Boneless skinless chicken breast

bspooky

New member
So these boneless, skinless, tasteless....(er, skip that last one :eek:) are a staple in my family. How do I do them on a new Mak 2? Tried tonight and while my wife liked them ok I was very disappointed. What I did:

1) brine for 1.5 hours with a 1 gallon water/1 cup kosher salt/ .75 cup brown sugar brine. Rinsed off and patted dry.
2) smoke setting for 1 hour
3) cranked up to 275 and it took another 40 minutes to reach IT of 165.

Results were tough skin like outer layer in in-appealing color and texture. Ok moisture but a bit dry. Not a ton of smoke flavor.

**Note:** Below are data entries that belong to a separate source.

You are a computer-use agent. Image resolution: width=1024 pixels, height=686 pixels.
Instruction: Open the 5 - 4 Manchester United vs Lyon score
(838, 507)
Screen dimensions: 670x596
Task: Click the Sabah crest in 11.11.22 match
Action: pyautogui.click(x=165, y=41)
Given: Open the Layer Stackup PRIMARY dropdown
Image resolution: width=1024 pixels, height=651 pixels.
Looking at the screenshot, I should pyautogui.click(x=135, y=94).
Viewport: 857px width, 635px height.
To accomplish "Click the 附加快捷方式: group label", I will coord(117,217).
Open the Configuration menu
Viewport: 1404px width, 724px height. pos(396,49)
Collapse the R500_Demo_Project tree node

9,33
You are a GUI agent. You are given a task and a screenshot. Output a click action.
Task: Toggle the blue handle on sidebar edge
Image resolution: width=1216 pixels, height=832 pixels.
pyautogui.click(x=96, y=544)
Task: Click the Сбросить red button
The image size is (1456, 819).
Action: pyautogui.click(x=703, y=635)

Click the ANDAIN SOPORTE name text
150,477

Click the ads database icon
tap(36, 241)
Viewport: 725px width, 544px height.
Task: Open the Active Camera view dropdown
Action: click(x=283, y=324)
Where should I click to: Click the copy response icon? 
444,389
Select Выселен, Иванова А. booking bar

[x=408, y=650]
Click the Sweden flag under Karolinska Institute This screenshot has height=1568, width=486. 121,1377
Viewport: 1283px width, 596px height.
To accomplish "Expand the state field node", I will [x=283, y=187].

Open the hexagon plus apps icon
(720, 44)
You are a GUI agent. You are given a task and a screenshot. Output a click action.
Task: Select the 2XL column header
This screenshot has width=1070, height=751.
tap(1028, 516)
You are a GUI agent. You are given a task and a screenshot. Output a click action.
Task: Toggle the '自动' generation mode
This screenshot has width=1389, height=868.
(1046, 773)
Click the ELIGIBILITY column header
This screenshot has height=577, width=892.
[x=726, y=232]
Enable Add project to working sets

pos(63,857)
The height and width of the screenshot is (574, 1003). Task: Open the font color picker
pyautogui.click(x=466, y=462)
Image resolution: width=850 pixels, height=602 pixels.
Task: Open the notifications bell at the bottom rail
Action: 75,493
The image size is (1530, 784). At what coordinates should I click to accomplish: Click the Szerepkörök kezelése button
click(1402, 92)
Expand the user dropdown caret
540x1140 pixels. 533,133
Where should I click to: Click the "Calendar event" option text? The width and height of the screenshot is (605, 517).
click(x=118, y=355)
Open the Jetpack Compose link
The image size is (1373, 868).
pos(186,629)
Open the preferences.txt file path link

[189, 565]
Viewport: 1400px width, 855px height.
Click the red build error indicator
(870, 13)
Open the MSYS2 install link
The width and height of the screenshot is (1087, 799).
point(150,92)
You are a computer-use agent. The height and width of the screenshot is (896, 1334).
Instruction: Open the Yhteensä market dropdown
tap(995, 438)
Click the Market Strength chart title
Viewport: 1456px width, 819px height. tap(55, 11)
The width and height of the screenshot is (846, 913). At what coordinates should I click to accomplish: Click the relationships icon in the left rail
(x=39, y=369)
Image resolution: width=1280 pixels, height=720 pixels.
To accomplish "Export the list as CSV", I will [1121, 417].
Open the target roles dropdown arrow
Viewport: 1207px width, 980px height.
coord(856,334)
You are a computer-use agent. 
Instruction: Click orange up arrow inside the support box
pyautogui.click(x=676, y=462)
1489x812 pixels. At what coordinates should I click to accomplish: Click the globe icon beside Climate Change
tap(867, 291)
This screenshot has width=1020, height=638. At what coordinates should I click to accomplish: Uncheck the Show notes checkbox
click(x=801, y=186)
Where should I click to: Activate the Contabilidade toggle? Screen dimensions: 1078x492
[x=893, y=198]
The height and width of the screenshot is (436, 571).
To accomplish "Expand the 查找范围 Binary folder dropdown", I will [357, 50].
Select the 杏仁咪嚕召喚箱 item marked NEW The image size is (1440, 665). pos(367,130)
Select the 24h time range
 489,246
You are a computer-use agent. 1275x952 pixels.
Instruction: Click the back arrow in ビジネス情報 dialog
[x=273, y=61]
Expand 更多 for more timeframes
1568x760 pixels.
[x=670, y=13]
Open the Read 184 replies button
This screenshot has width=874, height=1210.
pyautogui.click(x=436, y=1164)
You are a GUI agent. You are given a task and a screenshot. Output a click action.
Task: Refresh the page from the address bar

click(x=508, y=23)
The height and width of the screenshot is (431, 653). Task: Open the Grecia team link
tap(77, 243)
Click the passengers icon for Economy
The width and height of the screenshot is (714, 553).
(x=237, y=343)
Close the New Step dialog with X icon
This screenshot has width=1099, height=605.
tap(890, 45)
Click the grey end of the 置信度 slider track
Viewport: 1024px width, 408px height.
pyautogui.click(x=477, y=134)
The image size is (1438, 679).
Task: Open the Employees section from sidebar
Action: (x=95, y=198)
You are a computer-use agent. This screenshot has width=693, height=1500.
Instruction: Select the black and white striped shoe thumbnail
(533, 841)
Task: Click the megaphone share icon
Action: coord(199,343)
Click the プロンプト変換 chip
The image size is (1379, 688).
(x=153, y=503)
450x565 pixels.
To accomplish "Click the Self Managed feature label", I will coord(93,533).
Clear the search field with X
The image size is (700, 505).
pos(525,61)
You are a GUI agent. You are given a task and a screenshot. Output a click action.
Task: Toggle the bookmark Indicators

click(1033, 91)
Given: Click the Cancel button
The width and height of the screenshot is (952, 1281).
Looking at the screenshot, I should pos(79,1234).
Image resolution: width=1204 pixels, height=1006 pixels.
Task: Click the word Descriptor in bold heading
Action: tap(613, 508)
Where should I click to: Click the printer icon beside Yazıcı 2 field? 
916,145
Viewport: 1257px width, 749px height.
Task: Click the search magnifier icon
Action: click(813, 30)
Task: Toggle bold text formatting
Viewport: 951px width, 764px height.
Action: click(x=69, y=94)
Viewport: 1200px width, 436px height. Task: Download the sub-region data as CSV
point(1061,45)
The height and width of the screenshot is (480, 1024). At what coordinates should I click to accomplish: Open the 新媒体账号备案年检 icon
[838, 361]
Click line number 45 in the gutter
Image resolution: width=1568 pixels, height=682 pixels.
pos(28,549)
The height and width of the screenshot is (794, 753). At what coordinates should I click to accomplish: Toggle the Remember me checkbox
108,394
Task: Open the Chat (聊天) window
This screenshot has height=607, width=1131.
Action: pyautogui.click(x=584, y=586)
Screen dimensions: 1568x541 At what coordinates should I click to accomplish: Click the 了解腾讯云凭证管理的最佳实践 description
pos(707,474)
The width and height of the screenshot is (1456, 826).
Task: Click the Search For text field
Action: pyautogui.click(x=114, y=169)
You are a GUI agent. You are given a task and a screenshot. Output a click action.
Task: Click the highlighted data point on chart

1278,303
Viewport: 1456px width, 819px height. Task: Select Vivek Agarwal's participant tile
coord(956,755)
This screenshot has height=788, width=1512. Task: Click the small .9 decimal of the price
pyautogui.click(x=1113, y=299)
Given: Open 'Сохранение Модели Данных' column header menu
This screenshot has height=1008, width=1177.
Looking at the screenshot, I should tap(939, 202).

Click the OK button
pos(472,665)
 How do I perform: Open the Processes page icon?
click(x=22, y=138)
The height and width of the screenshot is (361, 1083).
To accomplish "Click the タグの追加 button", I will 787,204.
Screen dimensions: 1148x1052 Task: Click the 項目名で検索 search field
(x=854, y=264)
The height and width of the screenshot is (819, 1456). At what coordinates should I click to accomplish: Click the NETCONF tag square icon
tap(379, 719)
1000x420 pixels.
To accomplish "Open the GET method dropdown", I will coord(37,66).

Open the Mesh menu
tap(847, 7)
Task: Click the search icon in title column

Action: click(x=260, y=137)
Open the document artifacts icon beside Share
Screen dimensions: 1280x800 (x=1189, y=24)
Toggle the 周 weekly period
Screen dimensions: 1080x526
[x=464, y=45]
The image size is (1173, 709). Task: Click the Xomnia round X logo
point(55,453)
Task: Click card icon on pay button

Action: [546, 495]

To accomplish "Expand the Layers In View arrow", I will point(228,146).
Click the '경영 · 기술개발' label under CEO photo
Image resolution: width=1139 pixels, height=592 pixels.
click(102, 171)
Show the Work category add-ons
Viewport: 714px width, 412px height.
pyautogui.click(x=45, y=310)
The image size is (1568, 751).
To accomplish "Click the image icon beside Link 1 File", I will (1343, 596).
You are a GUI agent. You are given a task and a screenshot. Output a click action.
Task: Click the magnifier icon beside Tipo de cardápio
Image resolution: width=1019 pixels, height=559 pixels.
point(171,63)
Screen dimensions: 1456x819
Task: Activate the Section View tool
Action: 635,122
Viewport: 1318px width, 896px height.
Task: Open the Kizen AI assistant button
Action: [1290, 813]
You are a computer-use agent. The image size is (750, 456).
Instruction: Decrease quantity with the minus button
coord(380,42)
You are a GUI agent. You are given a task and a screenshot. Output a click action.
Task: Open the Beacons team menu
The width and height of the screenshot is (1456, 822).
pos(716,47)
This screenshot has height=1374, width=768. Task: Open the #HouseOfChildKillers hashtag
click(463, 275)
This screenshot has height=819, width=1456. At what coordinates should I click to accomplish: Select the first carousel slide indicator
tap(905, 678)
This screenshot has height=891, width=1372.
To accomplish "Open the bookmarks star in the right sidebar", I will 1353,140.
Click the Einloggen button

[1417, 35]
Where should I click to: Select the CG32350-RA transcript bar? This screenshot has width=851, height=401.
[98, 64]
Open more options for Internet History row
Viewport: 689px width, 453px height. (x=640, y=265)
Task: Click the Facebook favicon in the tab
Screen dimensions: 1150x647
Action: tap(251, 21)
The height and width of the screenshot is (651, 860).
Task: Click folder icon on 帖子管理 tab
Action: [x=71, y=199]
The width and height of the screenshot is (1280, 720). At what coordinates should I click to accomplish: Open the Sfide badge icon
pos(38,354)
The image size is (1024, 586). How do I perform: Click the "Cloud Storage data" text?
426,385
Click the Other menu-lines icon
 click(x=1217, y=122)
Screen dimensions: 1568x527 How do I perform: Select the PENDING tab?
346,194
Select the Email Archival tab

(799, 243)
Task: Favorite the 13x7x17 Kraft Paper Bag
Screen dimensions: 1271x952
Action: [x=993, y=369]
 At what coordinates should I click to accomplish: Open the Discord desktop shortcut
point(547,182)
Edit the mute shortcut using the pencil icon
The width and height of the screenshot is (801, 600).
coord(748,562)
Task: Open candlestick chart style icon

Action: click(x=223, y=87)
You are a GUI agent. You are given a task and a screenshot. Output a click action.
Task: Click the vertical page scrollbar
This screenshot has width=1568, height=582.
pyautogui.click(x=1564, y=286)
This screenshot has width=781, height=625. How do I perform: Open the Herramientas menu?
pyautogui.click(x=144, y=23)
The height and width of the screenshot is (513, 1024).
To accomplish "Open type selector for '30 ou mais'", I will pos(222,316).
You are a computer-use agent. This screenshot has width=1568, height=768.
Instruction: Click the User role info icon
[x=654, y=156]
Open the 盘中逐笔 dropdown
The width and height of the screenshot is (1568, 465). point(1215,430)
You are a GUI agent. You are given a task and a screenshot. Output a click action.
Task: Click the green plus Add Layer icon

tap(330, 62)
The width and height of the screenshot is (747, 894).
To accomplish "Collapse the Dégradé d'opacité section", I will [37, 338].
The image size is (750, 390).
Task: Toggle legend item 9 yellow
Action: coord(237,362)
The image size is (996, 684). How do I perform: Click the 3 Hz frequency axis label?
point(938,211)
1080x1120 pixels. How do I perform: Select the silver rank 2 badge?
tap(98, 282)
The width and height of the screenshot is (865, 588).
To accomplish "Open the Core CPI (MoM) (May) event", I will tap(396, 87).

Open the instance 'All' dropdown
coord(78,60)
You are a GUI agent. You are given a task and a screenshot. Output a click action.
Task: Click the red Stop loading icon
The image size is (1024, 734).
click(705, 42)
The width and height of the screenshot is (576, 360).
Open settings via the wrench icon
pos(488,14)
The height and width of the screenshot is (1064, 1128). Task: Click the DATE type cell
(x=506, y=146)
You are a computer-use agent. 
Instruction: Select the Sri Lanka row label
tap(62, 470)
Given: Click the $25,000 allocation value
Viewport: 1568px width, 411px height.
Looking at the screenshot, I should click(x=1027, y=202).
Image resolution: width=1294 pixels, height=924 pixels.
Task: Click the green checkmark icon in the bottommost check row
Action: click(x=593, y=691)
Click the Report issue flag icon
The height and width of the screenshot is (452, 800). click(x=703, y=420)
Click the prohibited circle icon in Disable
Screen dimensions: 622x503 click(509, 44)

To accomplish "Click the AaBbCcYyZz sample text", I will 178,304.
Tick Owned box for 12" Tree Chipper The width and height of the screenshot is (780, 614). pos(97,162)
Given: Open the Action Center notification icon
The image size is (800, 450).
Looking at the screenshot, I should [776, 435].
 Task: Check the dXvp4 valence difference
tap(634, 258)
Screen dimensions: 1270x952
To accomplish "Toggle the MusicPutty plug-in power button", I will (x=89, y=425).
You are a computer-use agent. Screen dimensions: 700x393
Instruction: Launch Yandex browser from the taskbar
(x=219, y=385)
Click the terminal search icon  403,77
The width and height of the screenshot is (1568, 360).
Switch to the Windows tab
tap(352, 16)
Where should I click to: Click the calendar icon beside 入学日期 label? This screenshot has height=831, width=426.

I know I should have used a rub or salt/pepper and used my upper rack, but any other suggestions?
 

jimsbarbecue

Moderator
Skinless chicken breast

Try bone in breast. Remove the skin until it is only attached on one side. Season the meat under the skin. Pull the skin back over and hold in place witha toothpick or two . If you plan on saucing the chicken remove the skin for the last few minutes and brush sauce on. No sauce just remove the skin and serve. If the family are against bones filet those off before cooking. Still wrap the breast to keep moist. Sometimes brining breast will toughen the outside as you witnessed . Cook it hot 375-425
 

scooter

Moderator
Just consider chicken as a blank canvas and you are the artist. There is very little there flavor-wise unless you put it there. I like a base coat of olive oil, then light coating of BPS Jalapeño season salt then another coat of either BPS Desert Gold or Money. Sometimes I just use Blue Star Seasoning.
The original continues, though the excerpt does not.